La Iglesia pide a la UE un gasto en defensa «proporcionado a las necesidades»
En el marco de la cumbre de la OTAN y de la reunión del Consejo Europeo de esta semana, COMECE invita a la Unión a «permanecer fiel a su vocación de ser un proyecto de paz que promueve el desarrollo humano sostenible»
En el marco de una cumbre de la OTAN que está previsto que este miércoles apruebe de forma mayoritaria —aunque con la resistencia de España— un aumento del gasto militar hasta el 5 % del PIB, la Iglesia ha exhortado a la UE a que «el gasto de defensa siga siendo proporcionado a las necesidades actuales». Esta petición se incluye en el artículo de reflexión El papel de la UE en un mundo cambiante: de la visión fundacional a la misión global, que la Comisión de Conferencias Episcopales de la UE hizo público el pasado lunes.

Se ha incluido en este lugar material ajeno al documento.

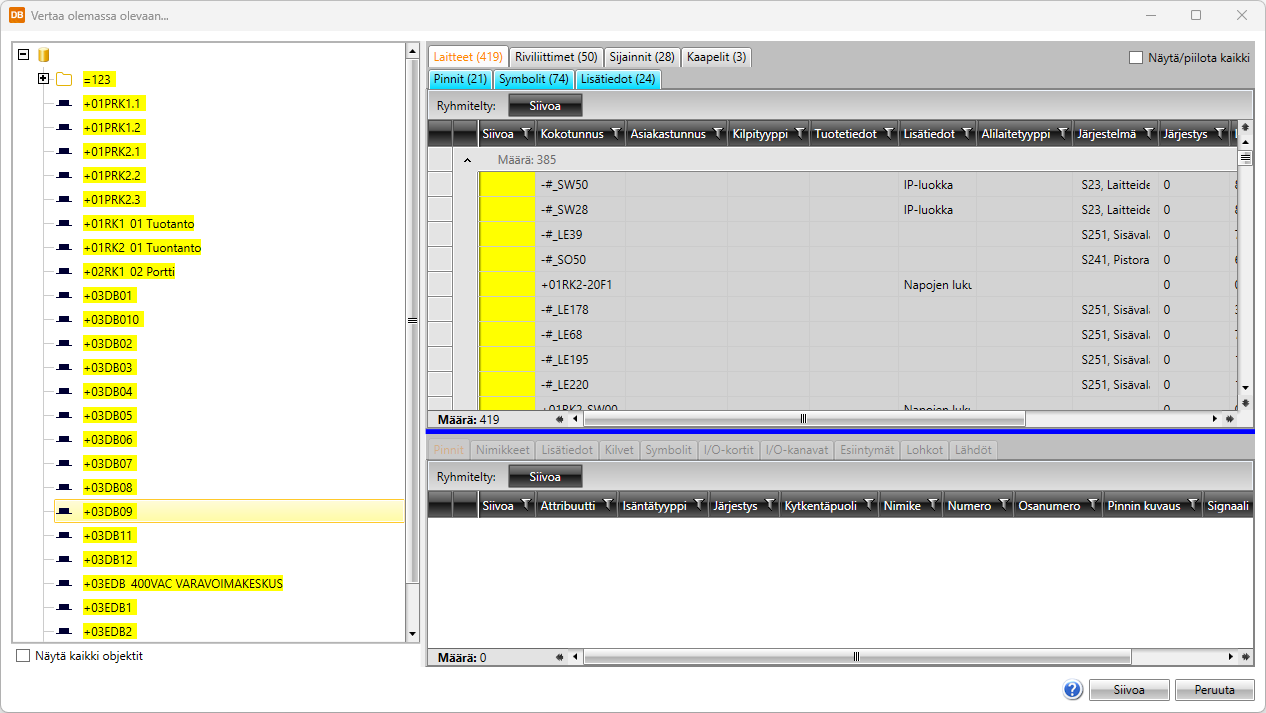Switch to the Riviliittimet (50) tab

(x=556, y=57)
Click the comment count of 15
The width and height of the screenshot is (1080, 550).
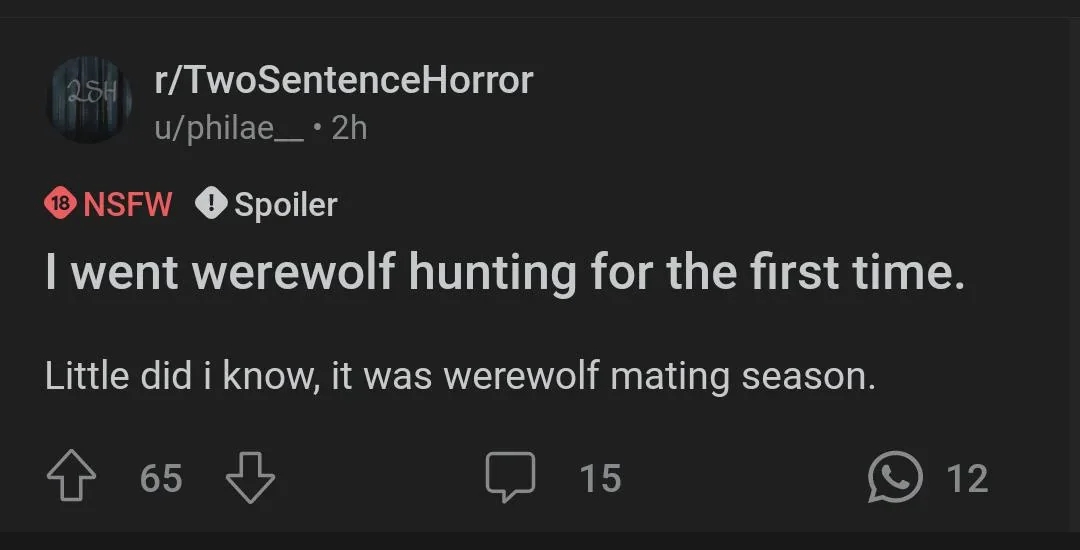(601, 478)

El texto, elaborado por la Comisión sobre Relaciones Exteriores de la UE, pretende ser una contribución de cara al encuentro del Consejo Europeo que tendrá lugar este jueves y viernes. También a la discusión del Marco Financiero Plurianual para después de 2027, el presupuesto a largo plazo que definirá las prioridades de la UE. COMECE espera que este sirva para relanzar la UE como un actor principal en favor de la paz y el desarrollo.

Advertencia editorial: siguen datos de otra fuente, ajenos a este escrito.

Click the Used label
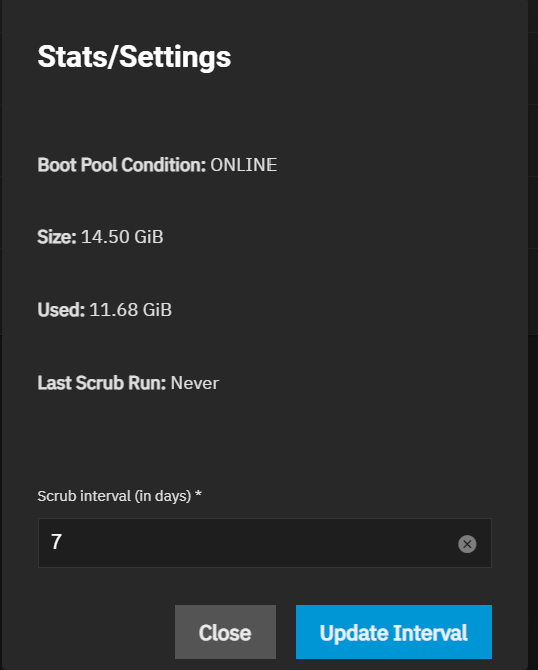Image resolution: width=538 pixels, height=670 pixels. [x=61, y=310]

La Iglesia invita a la Unión a «permanecer fiel a su vocación de ser un proyecto de paz que promueve el desarrollo humano sostenible y practica la solidaridad», tanto dentro como fuera de sus fronteras. Se trata no solo de un compromiso político y legal sino de una responsabilidad moral. Por ello, además de aconsejar moderación en el gasto de defensa, pide la elaboración de una Estrategia Europea de Paz, un marco que fortalezca un abordaje integral a la seguridad.

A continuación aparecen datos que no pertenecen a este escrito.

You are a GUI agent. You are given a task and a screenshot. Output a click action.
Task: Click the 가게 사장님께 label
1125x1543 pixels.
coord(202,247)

Los autores piden que la UE aborde su acción exterior con una perspectiva basada en los valores, centrada en las personas y coherente entre todos los Estados. Para ello, ofrece recomendaciones sobre defensa, seguridad y paz; ampliación de la UE y política de vecindad, y comercio y colaboración internacional.
En concreto sobre la cuestión de la ampliación, recomienda «la búsqueda de un proceso de ampliación centrado en el ciudadano, justo y basado en el mérito». Asimismo propone «reformas internas de la UE para asegurar su capacidad de integrar a los futuros miembros». Finalmente, anima a los políticos europeos a «buscar colaboraciones internacionales que no solamente equilibren sino que combinen el propio interés con los valores de forma coherente».